(DATA PROVIDED)

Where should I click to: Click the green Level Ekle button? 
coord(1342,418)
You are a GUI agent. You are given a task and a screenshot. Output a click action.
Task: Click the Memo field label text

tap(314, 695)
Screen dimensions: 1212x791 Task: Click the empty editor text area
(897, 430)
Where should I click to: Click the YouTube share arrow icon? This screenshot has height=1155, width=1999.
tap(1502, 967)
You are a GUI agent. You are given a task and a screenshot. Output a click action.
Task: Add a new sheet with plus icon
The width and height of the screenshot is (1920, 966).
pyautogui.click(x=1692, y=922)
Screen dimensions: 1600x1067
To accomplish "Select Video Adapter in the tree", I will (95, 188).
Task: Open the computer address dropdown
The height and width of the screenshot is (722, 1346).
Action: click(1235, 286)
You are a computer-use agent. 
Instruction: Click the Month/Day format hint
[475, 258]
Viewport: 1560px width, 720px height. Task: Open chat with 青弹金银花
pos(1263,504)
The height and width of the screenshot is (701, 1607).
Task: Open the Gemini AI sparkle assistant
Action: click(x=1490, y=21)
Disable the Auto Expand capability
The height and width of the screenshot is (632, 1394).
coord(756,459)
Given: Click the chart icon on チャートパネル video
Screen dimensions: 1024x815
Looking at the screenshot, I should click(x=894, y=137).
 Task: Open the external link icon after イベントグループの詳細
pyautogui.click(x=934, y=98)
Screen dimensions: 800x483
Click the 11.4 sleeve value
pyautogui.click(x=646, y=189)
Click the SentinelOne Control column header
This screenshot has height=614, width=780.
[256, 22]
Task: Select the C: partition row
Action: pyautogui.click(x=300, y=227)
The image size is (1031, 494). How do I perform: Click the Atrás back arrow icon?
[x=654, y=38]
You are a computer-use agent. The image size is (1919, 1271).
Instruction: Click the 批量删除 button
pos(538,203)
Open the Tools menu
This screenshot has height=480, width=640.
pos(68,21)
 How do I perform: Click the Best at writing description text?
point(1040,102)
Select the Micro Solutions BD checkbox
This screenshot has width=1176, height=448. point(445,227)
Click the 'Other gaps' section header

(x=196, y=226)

(End DATA PROVIDED)

> **ASSIGNED TASK**:
Take every line above that includes the string "computer" and return it.

> **OUTPUT FOR THIS TASK**:
Task: Open the computer address dropdown
You are a computer-use agent. 
You are a computer-use agent. The image size is (1919, 1271).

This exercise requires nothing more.